Associazione Nazionale Partigiani Cristiani

Le bandierine del 25 Aprile di MASSIMO CORTESE

In occasione delle festività civili del 25 aprile e del 1° maggio, la mia città è sempre stata imbandierata. Venivano affisse delle bandierine tricolori sui fili elettrici utilizzati dai filobus: la loro era una presenza stabile, che si protraeva anche per qualche giorno ancora, approfittando della festività, religiosa e civile ad un tempo, del Patrono cittadino san Ciriaco. Quelle bandierine hanno percorso la mia nascita, la mia adolescenza, l’ingresso nell’età adulta, e con esse è andato avanti anche il Paese che, nonostante i cambiamenti e le trasformazioni che ha subito in questi anni, le ha sempre volute al loro posto.

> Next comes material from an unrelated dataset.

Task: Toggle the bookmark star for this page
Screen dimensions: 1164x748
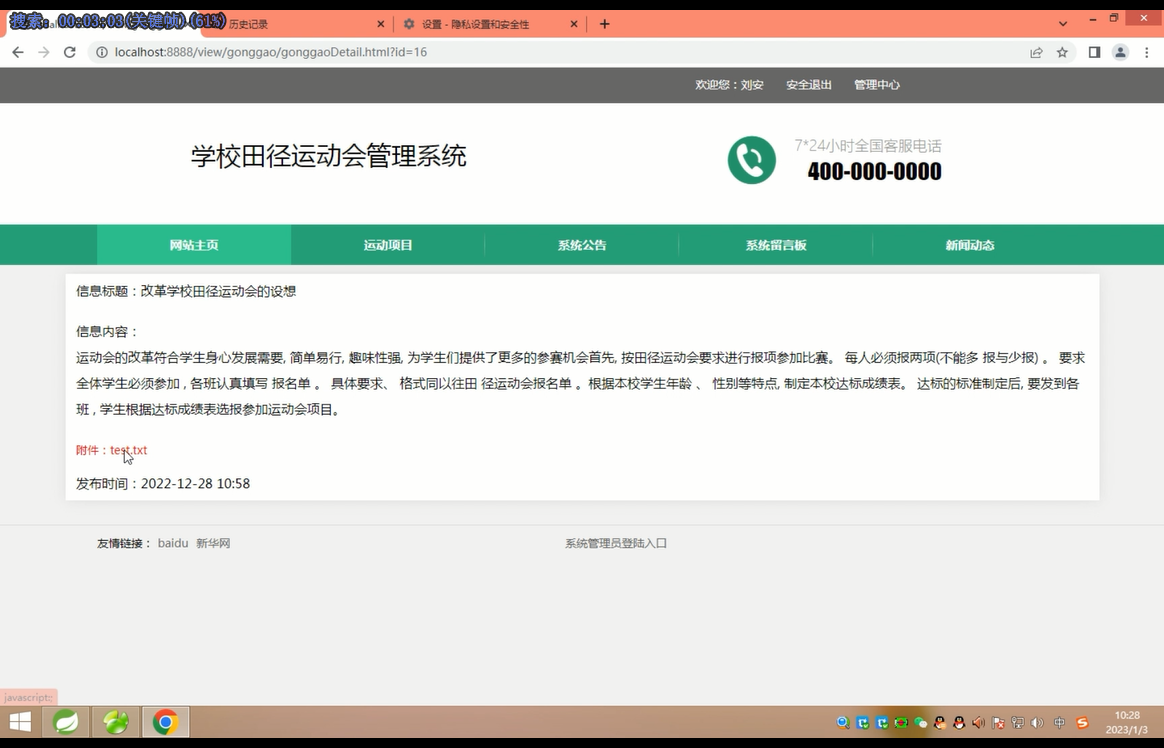Action: pos(1063,52)
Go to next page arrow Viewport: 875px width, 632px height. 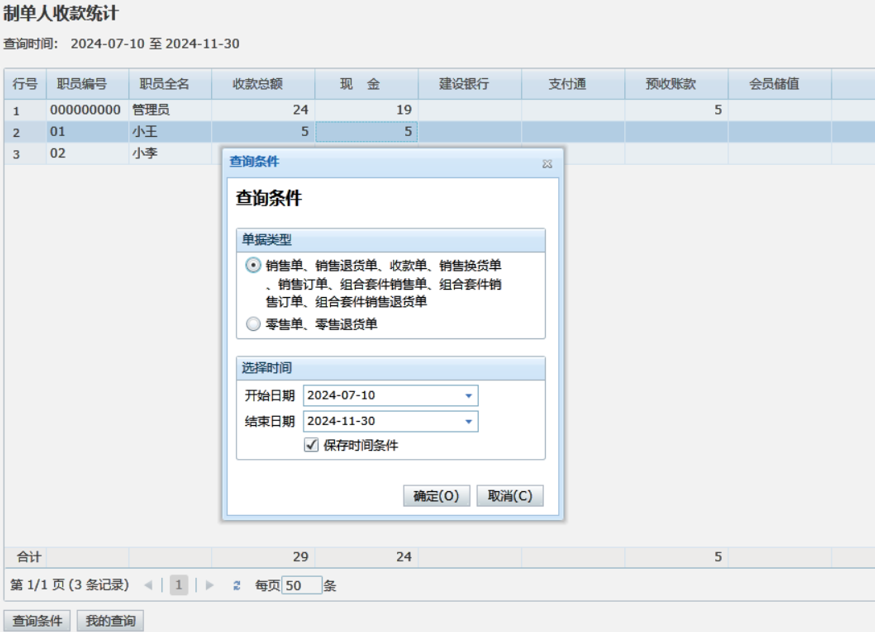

Accadeva sempre alla vigilia del 25 aprile, e mai una volta che vedessi gli operai metterle al loro posto. Era come una magia, all’approssimarsi della festa apparivano le bandiere, ma da quest’anno i vessilli tricolori non sono più ricomparsi. Forse le bandierine sono state considerate uno spreco che in quest’epoca di tagli la Città non poteva permettersi, ma non voglio andare oltre. Care bandierine, credo che ormai non vi vedremo più in occasione delle prossime ricorrenze civili del 25 aprile e del 1° maggio, perché quando si interrompe la consuetudine, poi è complicato riprenderla, come è già accaduto per il Carnevale dei Ragazzi, scomparso nel 1972 a causa del terremoto. Qualcuno poi ci dirà che, in fondo, le bandierine erano dei segni esteriori, ed allora ricorro al ricordo. Ripenso allora alla mattinata del 25 aprile 1974, quando mi ritrovo al cinema Metropolitan, dove viene proiettato “Roma Città Aperta”: ogni ordine di posti era occupato da altri studenti delle scuole cittadine. Sempre in quell’anno il Comune organizzò una mostra sul Trentennale della Liberazione di Ancona, ed ancora ricordo l’anziano usciere, con la protesi nera alla mano, che grida a me e al mio amico “ Ragazzi, voi non sapete cos’è la guerra, la guerra! A scuola ci facevano leggere le lettere dei giovani condannati a morte durante la Resistenza: sentite, ma si fanno ancora queste letture? Non so, forse mi sbaglio, ma credo che la scomparsa delle bandierine, oltre ad una questione di tagli, sia la conseguenza di un rilassamento della Memoria.